* **Requirement**
Write out exactly, excluding pictures, the lines from the one containing "Instruction: Switch to the RU language tab" through the end of the data, both included.

Records from a data source

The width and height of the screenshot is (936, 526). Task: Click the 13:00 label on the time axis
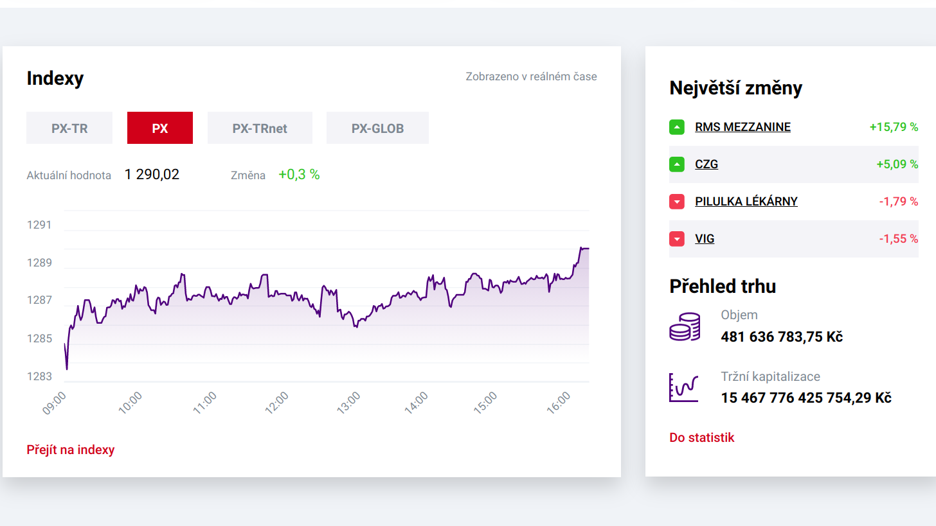(350, 405)
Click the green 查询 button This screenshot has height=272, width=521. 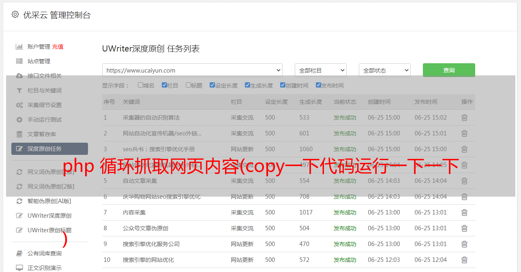[449, 70]
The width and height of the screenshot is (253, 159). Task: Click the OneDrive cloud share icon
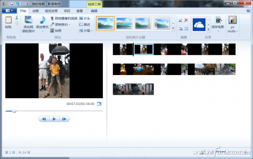199,25
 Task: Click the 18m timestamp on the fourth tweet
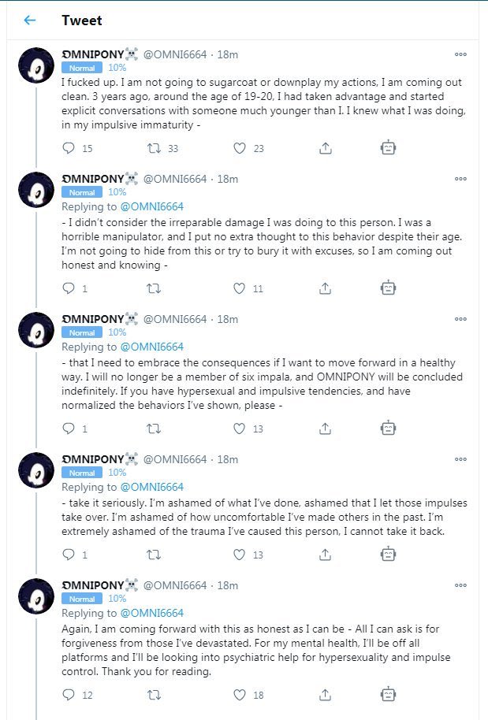(x=227, y=459)
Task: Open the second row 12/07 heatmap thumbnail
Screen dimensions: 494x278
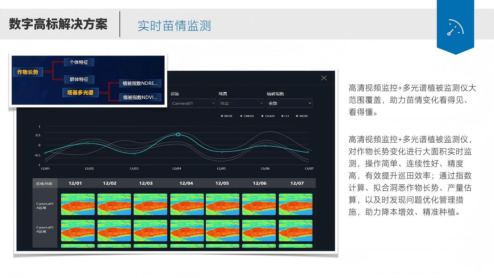Action: coord(295,230)
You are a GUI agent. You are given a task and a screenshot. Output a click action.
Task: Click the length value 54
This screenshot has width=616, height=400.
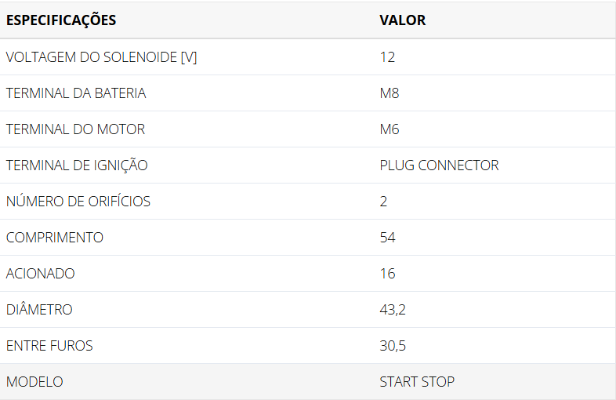point(387,238)
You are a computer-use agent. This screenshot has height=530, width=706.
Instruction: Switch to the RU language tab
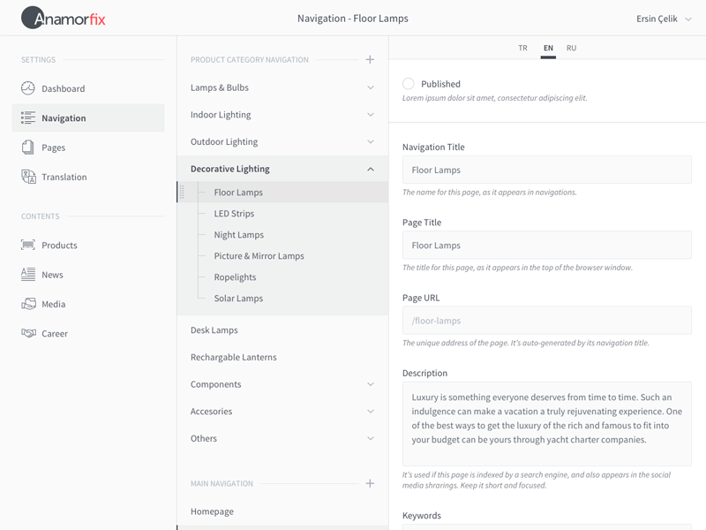tap(572, 49)
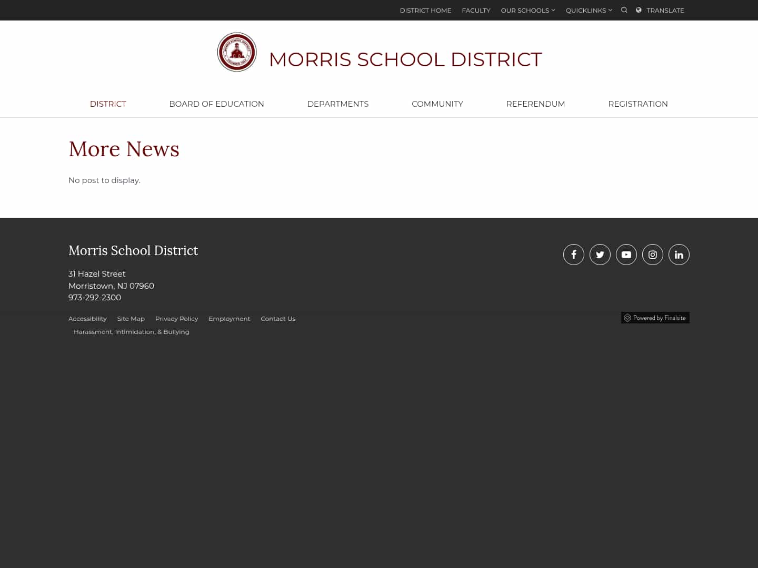
Task: Switch to the BOARD OF EDUCATION tab
Action: [216, 104]
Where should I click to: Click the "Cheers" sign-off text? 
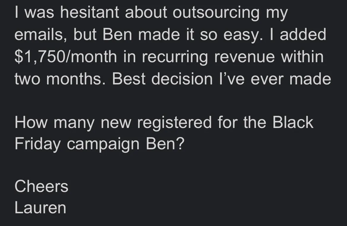[42, 186]
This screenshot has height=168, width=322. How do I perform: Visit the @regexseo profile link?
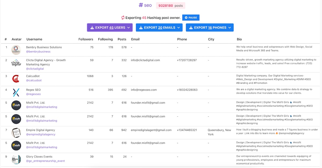tap(33, 94)
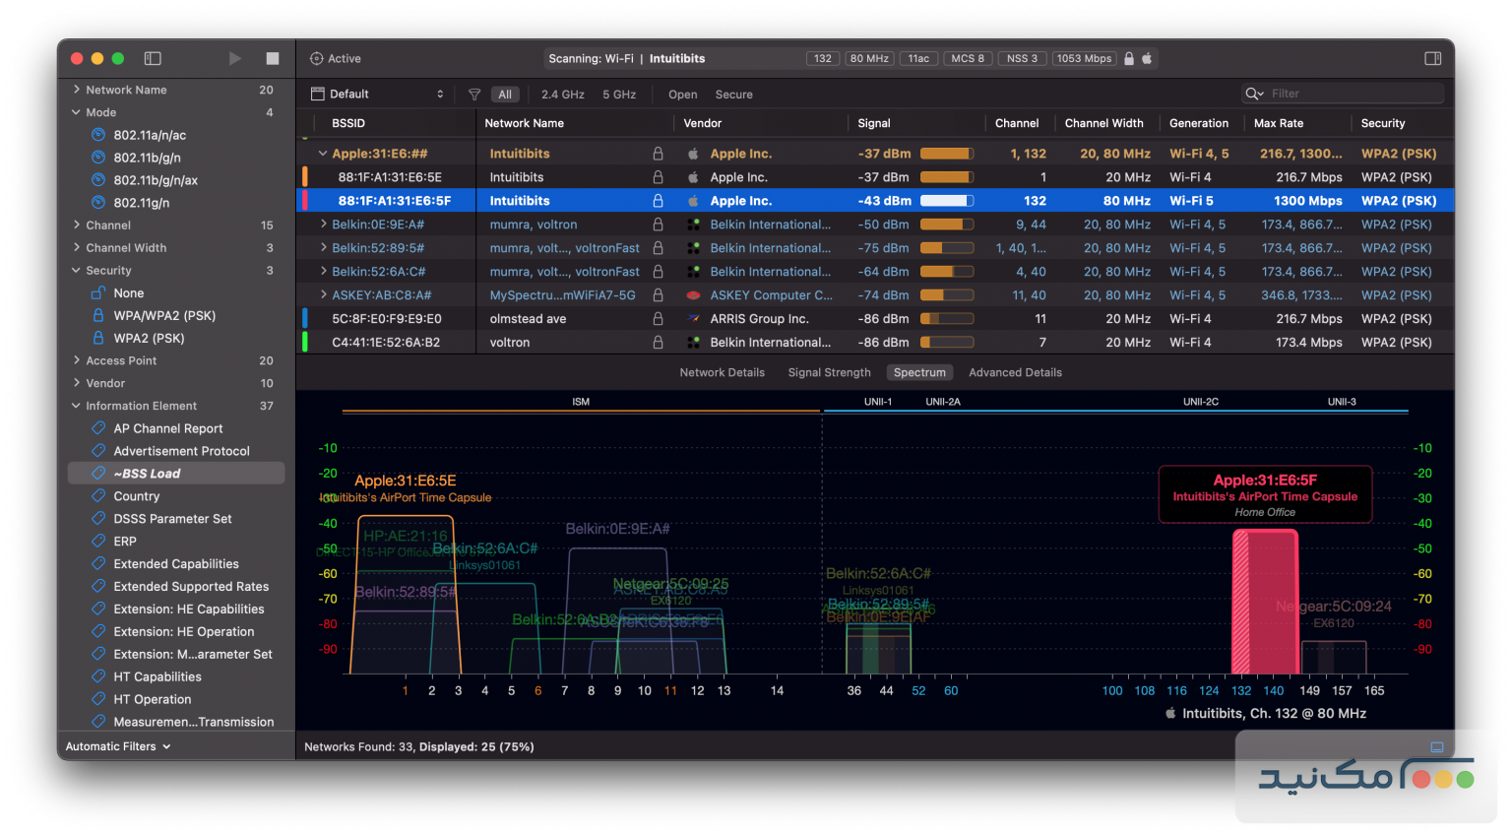The height and width of the screenshot is (836, 1512).
Task: Switch to the Network Details tab
Action: [x=722, y=372]
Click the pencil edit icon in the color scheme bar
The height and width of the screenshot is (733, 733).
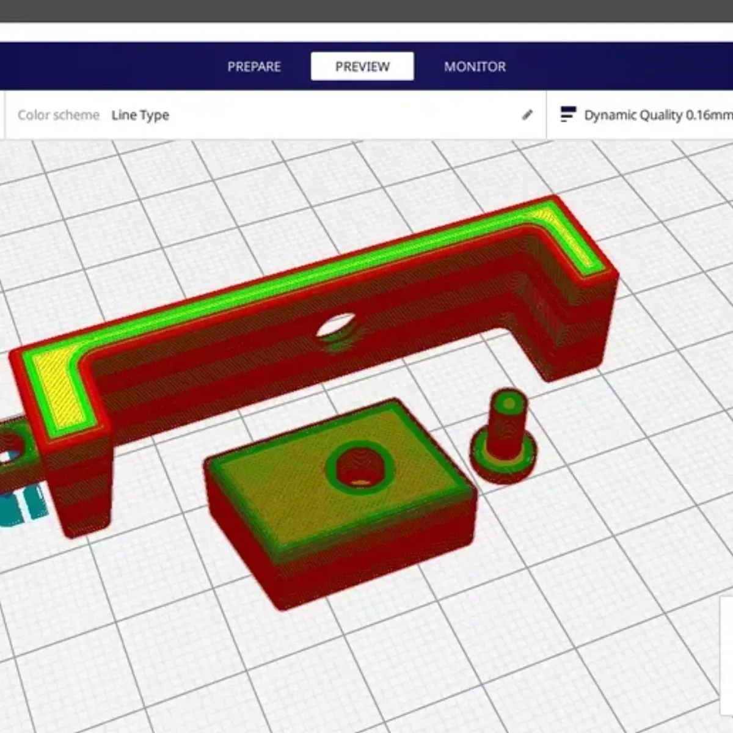click(527, 115)
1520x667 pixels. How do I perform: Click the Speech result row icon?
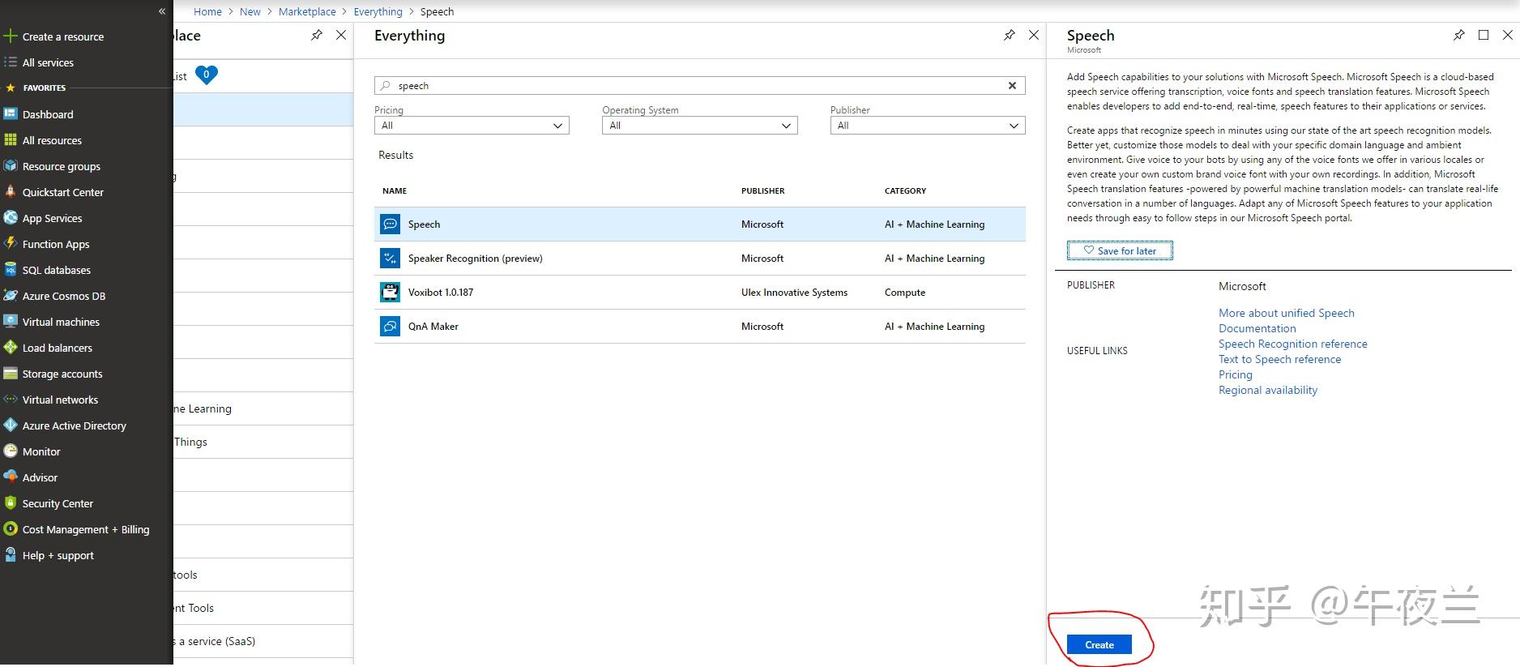pos(390,224)
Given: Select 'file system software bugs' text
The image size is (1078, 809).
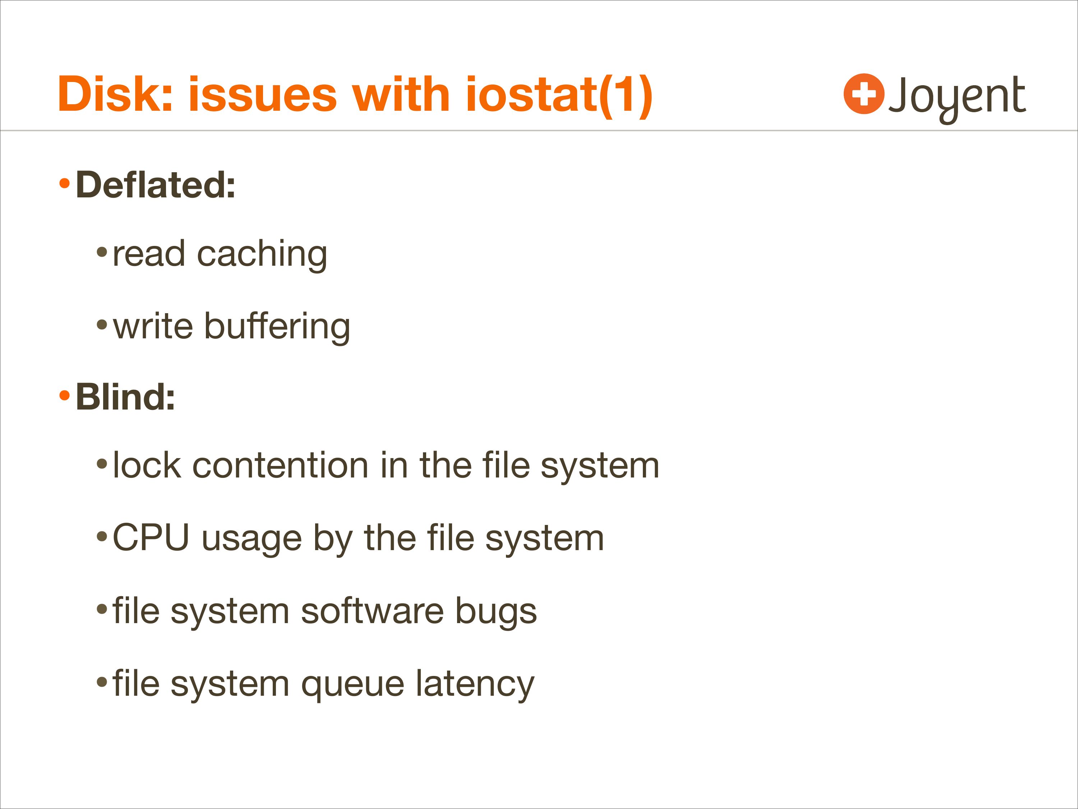Looking at the screenshot, I should pos(325,611).
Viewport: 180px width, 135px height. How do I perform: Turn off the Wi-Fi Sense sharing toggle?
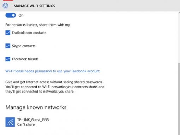[x=11, y=15]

* **Task result**
Instruction: Switch to the RU language tab
tap(572, 49)
Task: Switch to the BOARD OF EDUCATION tab
Action: [216, 104]
Where should I click to: Click the "Cheers" sign-off text? 
[42, 186]
This screenshot has height=168, width=322. How do I perform: Visit the @regexseo profile link?
tap(33, 94)
The height and width of the screenshot is (836, 1512).
Task: Switch to the Network Details tab
Action: [x=722, y=372]
Click the pencil edit icon in the color scheme bar
The height and width of the screenshot is (733, 733).
click(527, 115)
1520x667 pixels. How do I perform: Click the Speech result row icon?
pos(390,224)
Given: Select 'file system software bugs' text
The image size is (1078, 809).
Looking at the screenshot, I should pos(325,611).
Viewport: 180px width, 135px height. How do I perform: Turn off the Wi-Fi Sense sharing toggle?
[x=11, y=15]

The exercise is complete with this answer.